◆ **INPUT DATA**
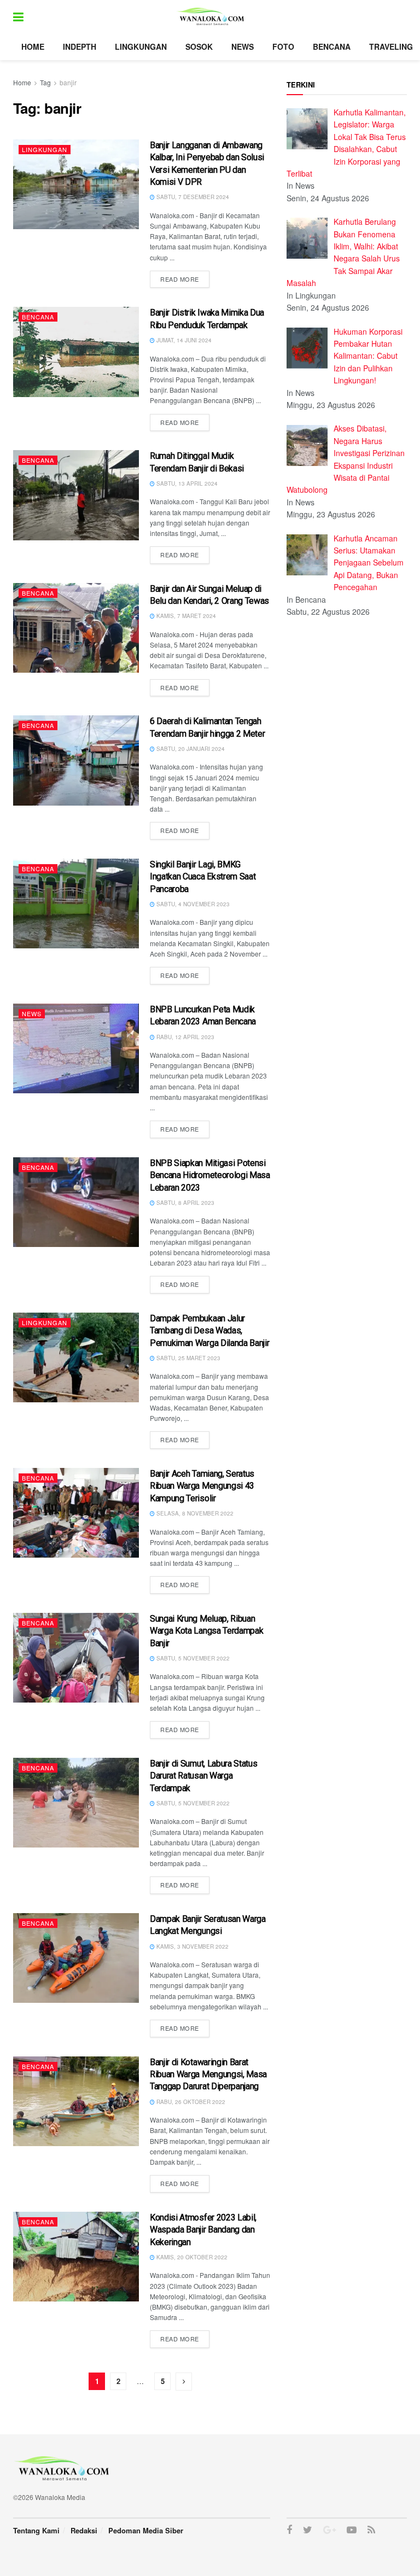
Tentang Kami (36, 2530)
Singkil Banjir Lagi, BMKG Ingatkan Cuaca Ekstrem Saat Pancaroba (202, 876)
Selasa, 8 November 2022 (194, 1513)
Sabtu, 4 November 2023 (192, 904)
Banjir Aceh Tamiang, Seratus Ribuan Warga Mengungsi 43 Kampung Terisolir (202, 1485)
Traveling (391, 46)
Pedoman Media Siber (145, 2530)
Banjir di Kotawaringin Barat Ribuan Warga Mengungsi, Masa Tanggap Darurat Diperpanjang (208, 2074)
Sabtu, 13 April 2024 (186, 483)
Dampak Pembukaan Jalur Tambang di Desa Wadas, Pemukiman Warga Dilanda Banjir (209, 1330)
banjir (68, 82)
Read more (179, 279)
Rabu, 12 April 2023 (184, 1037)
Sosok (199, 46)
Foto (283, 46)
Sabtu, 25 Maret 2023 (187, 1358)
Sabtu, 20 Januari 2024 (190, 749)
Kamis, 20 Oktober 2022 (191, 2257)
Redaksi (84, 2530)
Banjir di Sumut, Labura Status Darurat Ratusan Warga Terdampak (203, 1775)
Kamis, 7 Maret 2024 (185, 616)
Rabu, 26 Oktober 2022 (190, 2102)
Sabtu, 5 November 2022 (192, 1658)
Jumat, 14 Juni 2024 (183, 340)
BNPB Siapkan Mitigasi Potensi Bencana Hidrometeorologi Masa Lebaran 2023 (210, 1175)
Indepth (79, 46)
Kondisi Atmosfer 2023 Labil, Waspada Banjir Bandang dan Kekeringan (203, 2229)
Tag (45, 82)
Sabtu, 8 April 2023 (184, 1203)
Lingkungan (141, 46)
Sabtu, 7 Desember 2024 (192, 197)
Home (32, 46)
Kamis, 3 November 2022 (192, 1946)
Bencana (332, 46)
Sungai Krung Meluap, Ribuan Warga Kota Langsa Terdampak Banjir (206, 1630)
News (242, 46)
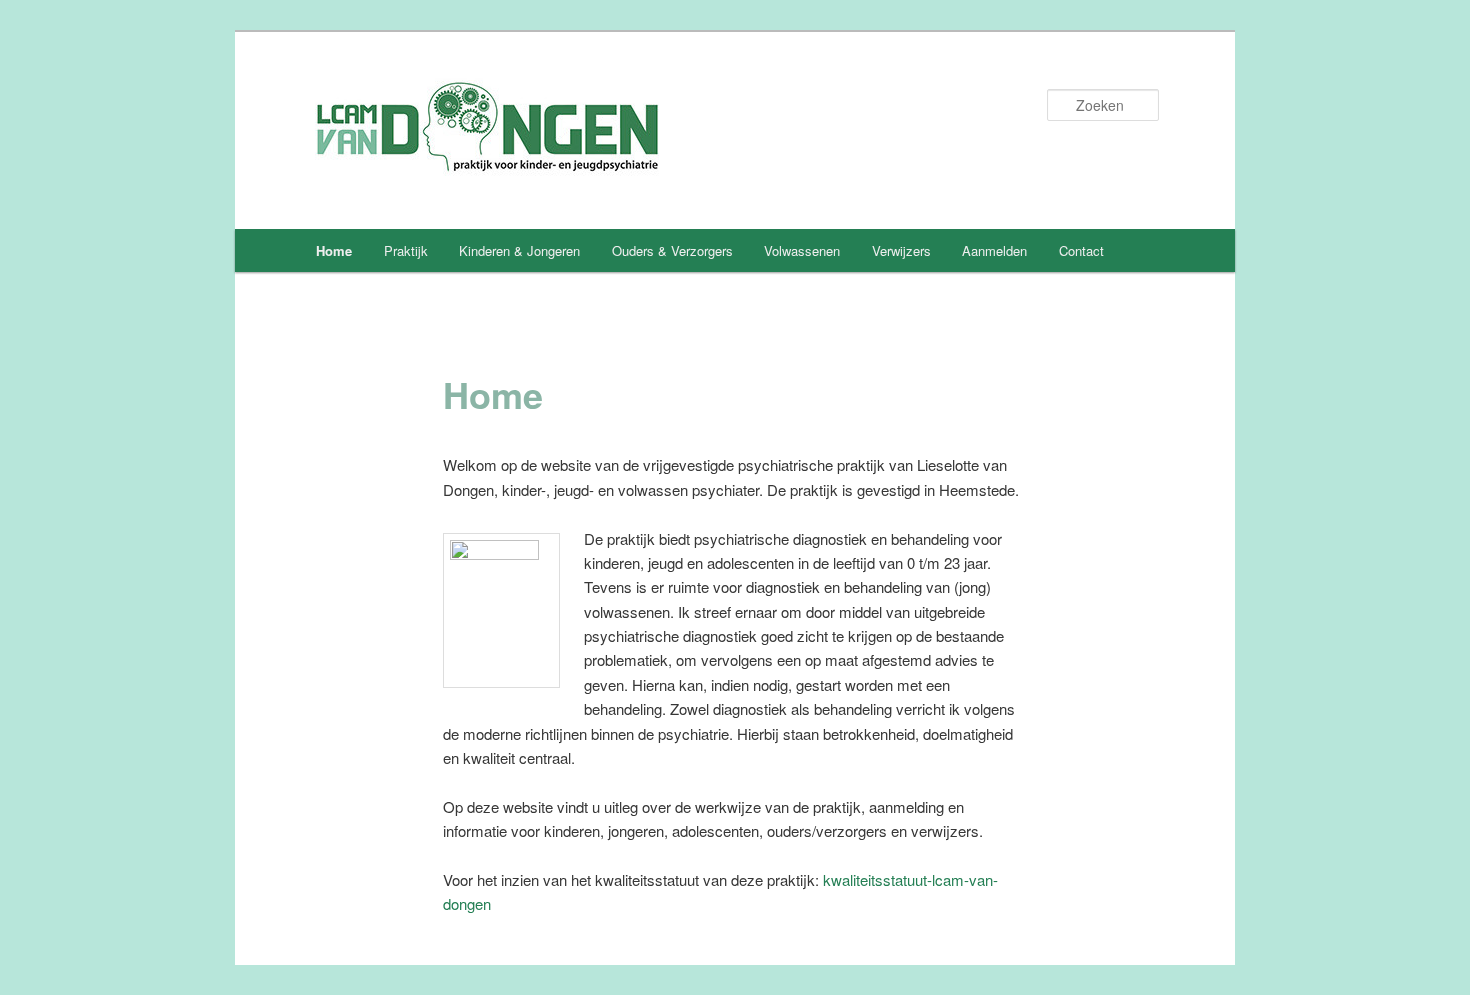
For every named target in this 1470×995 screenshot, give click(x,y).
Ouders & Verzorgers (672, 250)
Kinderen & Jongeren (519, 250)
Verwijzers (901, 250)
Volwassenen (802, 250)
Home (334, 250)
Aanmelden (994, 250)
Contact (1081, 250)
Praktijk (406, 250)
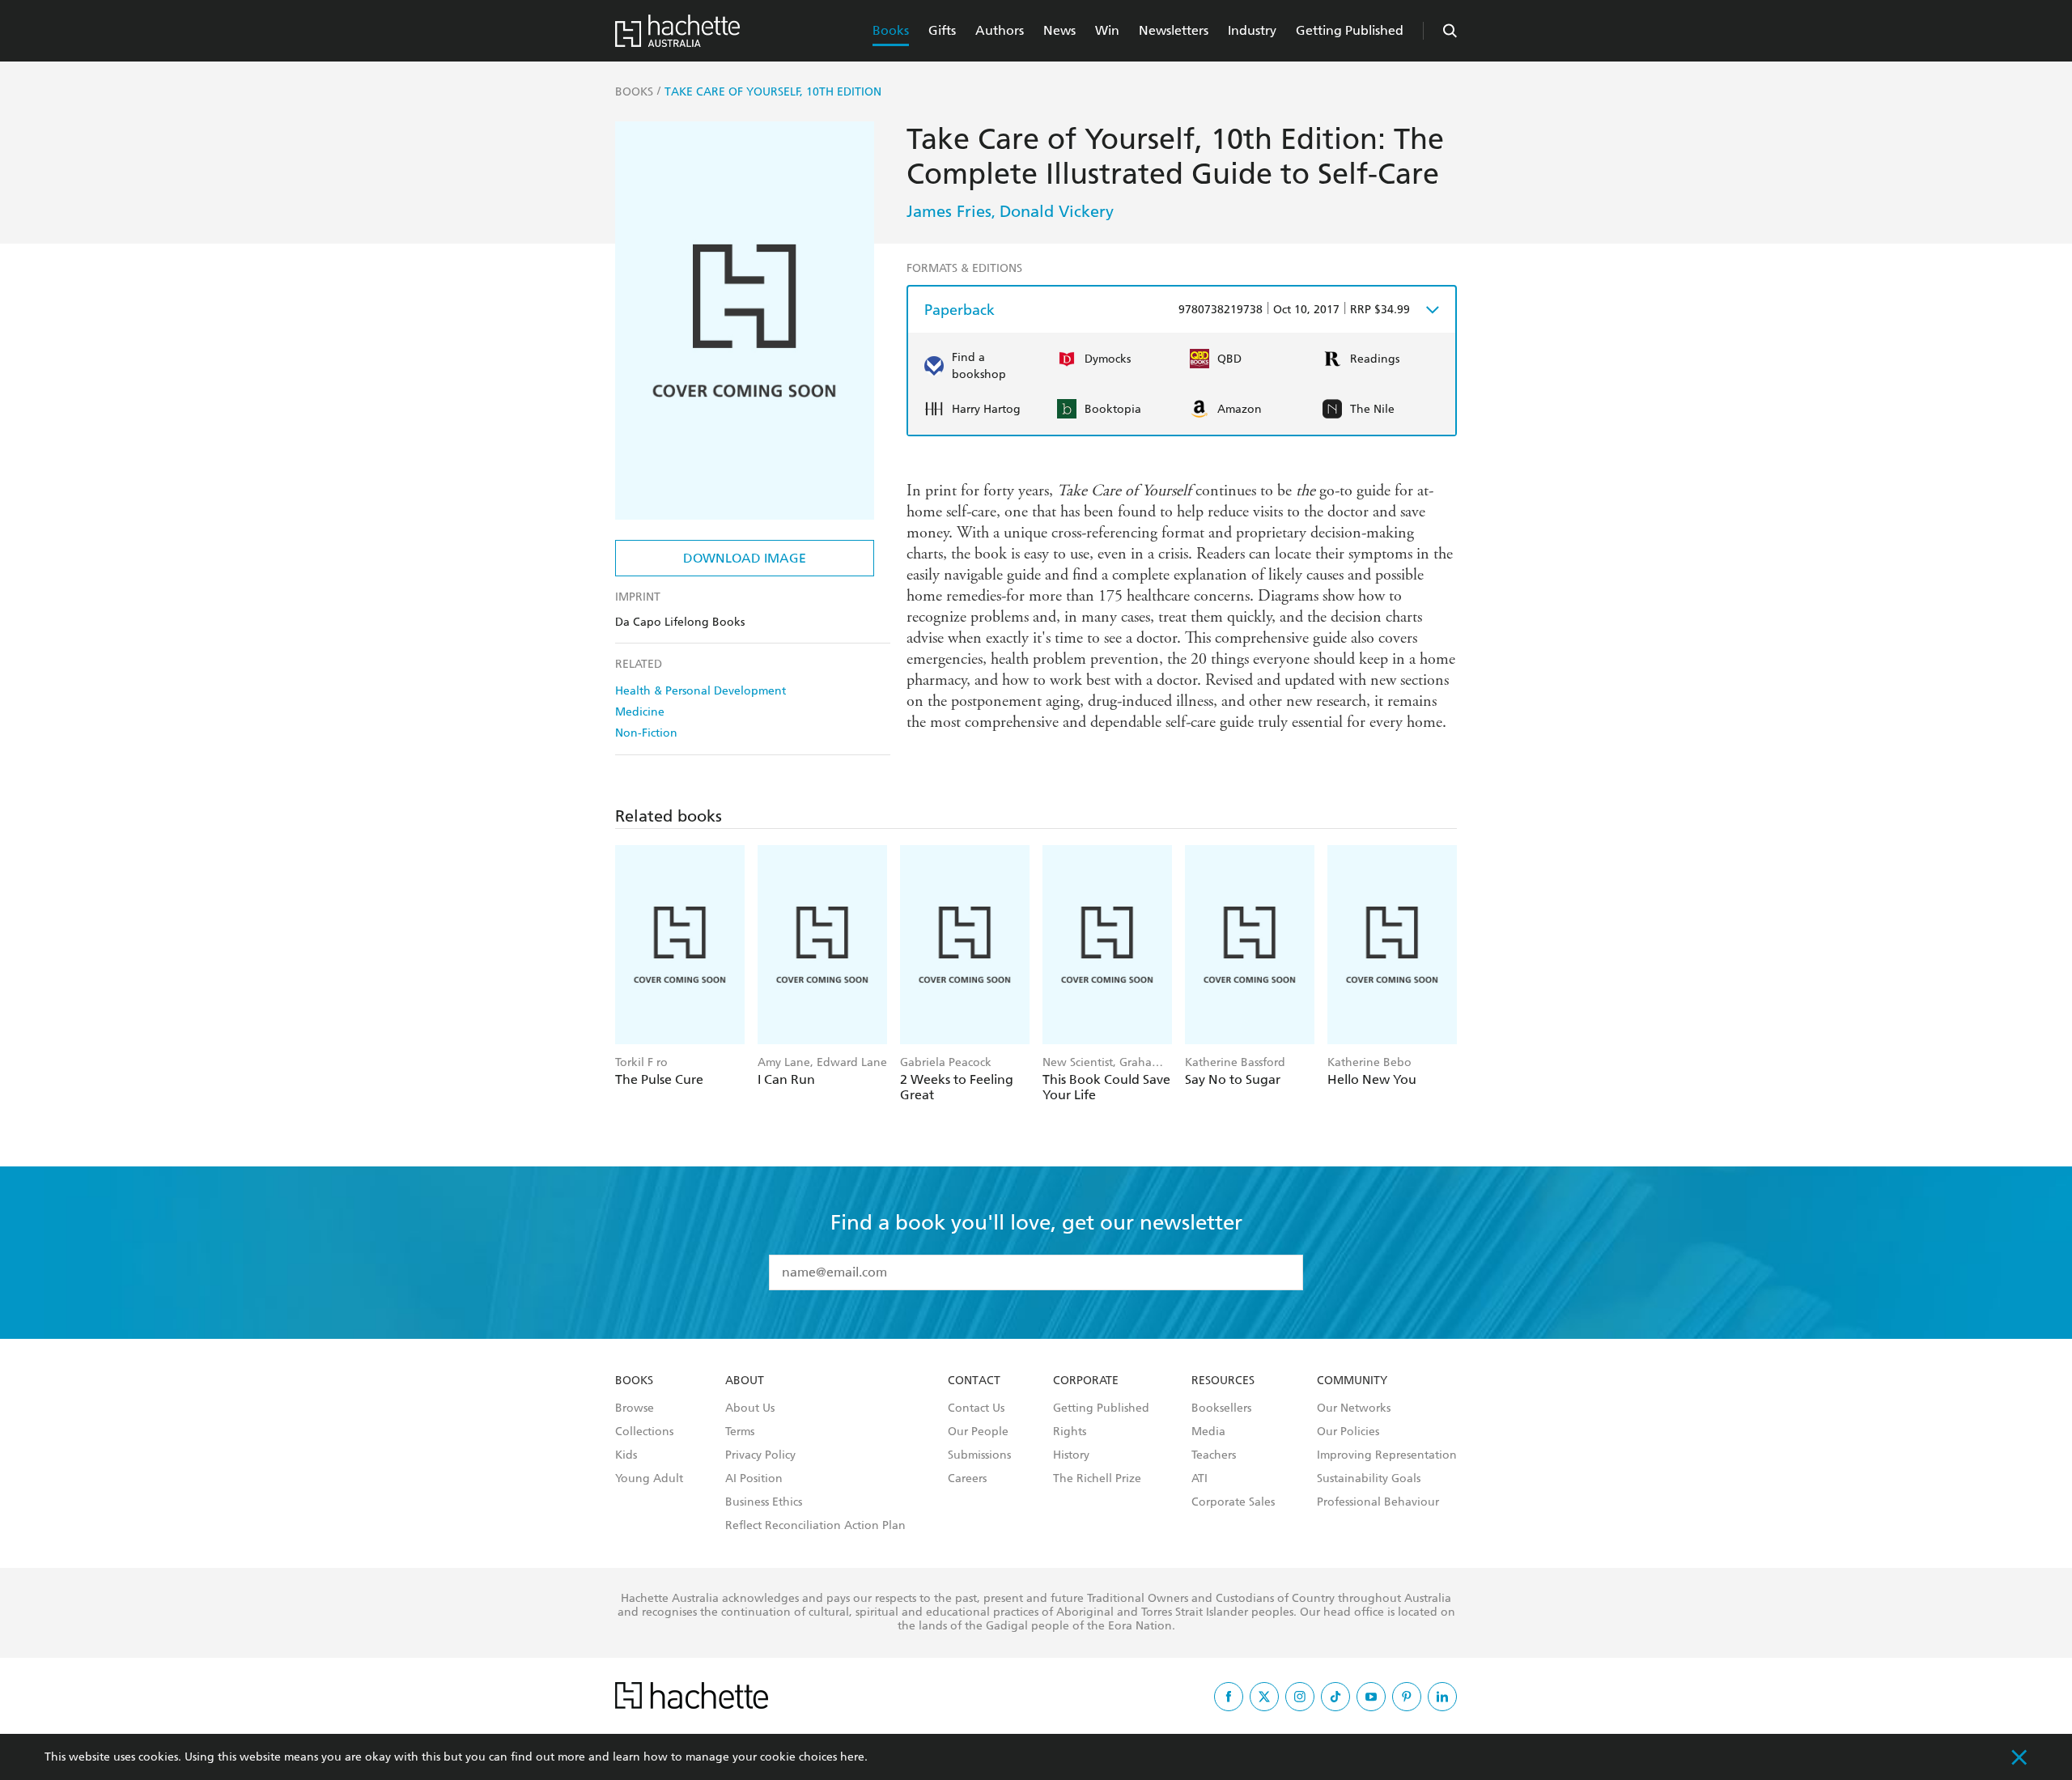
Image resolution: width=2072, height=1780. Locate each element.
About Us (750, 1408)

◆ **EXERCISE**
Could you return exactly the lines starting with the one that contains "Banjir di Sumut, Labura" and ending with the last line of the data above? Leave the pictures out.

◆ **PROBLEM SOLUTION**
Banjir di Sumut, Labura Status Darurat Ratusan Warga Terdampak (203, 1775)
Kamis, 7 Maret 2024 (185, 616)
Rabu, 26 Oktober 2022 (190, 2102)
Sabtu, 5 November 2022 (192, 1658)
Jumat, 14 Juni 2024 (183, 340)
BNPB Siapkan Mitigasi Potensi Bencana Hidrometeorologi Masa Lebaran 2023 (210, 1175)
Indepth (79, 46)
Kondisi Atmosfer 2023 Labil, Waspada Banjir Bandang dan Kekeringan (203, 2229)
Tag (45, 82)
Sabtu, 8 April 2023 (184, 1203)
Lingkungan (141, 46)
Sabtu, 7 Desember 2024 (192, 197)
Home (32, 46)
Kamis, 3 November 2022 (192, 1946)
Bencana (332, 46)
Sungai Krung Meluap, Ribuan Warga Kota Langsa Terdampak Banjir (206, 1630)
News (242, 46)
For every named target in this 1470×995 screenshot, give click(x,y).
Ouders & Verzorgers (672, 250)
Kinderen & Jongeren (519, 250)
Verwijzers (901, 250)
Volwassenen (802, 250)
Home (334, 250)
Aanmelden (994, 250)
Contact (1081, 250)
Praktijk (406, 250)
Image resolution: width=2072, height=1780. Locate each element.
About Us (750, 1408)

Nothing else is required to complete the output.